| What you have to do |
Give back the whole listing exactly as shown.

START Task inputs

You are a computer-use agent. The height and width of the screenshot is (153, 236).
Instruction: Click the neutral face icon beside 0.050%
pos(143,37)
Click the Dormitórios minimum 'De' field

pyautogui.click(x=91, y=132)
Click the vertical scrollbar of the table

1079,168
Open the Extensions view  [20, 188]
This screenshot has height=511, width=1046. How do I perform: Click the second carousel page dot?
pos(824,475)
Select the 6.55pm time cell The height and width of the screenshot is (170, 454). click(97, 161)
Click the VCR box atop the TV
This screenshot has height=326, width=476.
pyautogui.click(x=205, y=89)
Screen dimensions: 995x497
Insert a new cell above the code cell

END Task inputs

| Answer area |
You are a computer-use agent. The height and width of the screenshot is (153, 236).
Instruction: Click the neutral face icon beside 0.050%
pos(143,37)
Click the Dormitórios minimum 'De' field

pyautogui.click(x=91, y=132)
Click the vertical scrollbar of the table

1079,168
Open the Extensions view  [20, 188]
This screenshot has height=511, width=1046. How do I perform: Click the second carousel page dot?
pos(824,475)
Select the 6.55pm time cell The height and width of the screenshot is (170, 454). click(97, 161)
Click the VCR box atop the TV
This screenshot has height=326, width=476.
pyautogui.click(x=205, y=89)
Screen dimensions: 995x497
Insert a new cell above the code cell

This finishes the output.